A primeira leitura, do livro do Êxodo, fala-nos sobre a aliança entre Deus e o povo de Israel. Tendo falhado em cumprir as promessas feitas na época em que Deus o libertou da escravidão no Egito, Israel jura que deseja renovar seu relacionamento com ele, exprimindo isso num compromisso coletivo: “Faremos tudo o que o Senhor nos disse” (v. 3). Essa aliança foi selada com o sangue de animais oferecidos em sacrifício. Observa-se nesse texto que Moisés segue um ritual muito específico: primeiramente proclama a Lei de Deus para o povo e a explica, enquanto eles ouviam; em atitude de escuta, o povo renova e professa sua fé no Deus único, como nos recorda o autor sagrado: “Tomando o livro da aliança, ele o leu em voz alta para o povo, que respondeu: ‘Tudo o que o Senhor disse, nós obedeceremos e faremos’” (v. 7). Em seguida, o povo se dirigiu ao altar do sacrifício, onde compartilhou a vítima sacrifical como alimento. Esse sacrifício de Moisés foi um sacrifício de expiação, ou seja, para o perdão dos pecados do povo, para sua reconciliação com Deus. Esse ritual exigia fidelidade por parte do povo às promessas que estava fazendo a Deus. Ele seria o Deus deles, e eles seriam seu povo. Não é apenas uma simples aliança; é uma aliança que envolve sangue, por isso deve ser tomada com seriedade e fidelidade.

Nessa narrativa da ratificação da Aliança, Moisés e as lideranças são chamados a subir à montanha para se aproximar de Deus e realizar esse ritual, que simboliza a comunhão com Deus.

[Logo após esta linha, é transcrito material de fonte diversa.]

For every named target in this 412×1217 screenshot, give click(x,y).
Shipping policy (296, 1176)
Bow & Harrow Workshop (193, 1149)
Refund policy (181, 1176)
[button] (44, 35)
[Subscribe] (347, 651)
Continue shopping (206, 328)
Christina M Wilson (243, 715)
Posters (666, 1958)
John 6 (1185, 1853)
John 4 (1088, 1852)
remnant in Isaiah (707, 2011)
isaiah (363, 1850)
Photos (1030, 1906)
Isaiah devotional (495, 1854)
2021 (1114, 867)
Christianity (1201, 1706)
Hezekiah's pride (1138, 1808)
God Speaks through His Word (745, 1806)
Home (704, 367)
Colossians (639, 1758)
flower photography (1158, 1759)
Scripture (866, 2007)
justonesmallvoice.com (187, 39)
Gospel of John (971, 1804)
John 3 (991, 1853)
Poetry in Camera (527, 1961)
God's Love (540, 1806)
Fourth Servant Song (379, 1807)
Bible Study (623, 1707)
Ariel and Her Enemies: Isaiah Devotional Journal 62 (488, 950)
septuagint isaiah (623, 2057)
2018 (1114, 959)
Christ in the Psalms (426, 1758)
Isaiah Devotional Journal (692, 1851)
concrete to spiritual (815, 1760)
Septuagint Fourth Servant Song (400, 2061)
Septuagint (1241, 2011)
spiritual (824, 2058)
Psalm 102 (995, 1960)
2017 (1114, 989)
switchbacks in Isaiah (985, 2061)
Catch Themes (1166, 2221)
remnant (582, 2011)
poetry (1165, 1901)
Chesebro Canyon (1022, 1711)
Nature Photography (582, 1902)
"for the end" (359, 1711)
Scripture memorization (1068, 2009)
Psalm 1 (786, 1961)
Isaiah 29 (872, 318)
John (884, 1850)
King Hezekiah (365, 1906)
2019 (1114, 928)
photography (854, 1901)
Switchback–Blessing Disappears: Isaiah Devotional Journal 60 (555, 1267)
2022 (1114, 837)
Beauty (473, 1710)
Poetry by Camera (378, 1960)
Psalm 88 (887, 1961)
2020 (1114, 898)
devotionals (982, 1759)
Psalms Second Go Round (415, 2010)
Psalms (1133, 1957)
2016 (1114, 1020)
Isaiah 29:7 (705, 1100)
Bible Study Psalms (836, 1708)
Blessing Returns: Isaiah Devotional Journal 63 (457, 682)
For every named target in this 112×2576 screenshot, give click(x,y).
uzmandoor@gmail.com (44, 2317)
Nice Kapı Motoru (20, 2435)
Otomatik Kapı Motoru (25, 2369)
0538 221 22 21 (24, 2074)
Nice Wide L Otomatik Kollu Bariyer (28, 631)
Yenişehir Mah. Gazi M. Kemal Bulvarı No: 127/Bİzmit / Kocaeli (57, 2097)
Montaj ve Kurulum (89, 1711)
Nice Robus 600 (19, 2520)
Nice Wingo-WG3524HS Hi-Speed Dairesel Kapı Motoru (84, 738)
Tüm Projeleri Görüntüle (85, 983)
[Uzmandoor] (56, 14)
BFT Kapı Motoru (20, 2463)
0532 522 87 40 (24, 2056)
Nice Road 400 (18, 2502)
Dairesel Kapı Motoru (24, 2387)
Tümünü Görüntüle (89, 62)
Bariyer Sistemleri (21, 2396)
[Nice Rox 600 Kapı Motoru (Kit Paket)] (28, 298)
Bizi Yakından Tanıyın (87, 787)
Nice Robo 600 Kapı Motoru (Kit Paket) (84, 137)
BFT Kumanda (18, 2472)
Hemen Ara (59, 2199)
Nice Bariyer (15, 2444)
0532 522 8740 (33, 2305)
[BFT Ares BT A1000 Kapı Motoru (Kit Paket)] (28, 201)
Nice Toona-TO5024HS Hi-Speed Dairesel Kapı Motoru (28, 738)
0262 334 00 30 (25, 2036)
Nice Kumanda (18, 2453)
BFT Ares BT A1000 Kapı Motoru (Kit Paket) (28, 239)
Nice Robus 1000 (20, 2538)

Nessa ocasião marcante, o Senhor garante a proteção de todos aqueles que seguem seu caminho e se dispõem ao seu serviço. No entanto, no decorrer da história, Israel muitas vezes não foi capaz de cumprir sua parte nesse compromisso. Foi infiel, prestando culto a outros deuses. De sua parte, Deus sempre se mostrou disposto a renovar a Aliança com seu povo e, em Jesus Cristo, ratifica-a de modo definitivo.

2. II leitura (Hb 9,11-15)

A segunda leitura, da carta aos Hebreus, dá continuidade ao tema da liturgia, explicando ainda mais o aspecto sacrifical da Eucaristia. Como, na Antiga Aliança, o povo escolhido nem sempre fora fiel, Deus dá a seu povo outra chance, em Jesus Cristo. Na prática religiosa judaica, havia a festa da Expiação, também chamada de dia da Expiação no livro do Levítico (Lv 23,27-28). Nessa festa solene, o sumo sacerdote realizava o ritual de expiação, entrando no Santo dos Santos para renovar a aliança do povo com Deus. Ele apresentava o povo diante de Deus, pedindo pelo perdão deles. Isso simbolizava a necessidade de a humanidade ser purificada do pecado. Esse ritual era realizado todos os anos.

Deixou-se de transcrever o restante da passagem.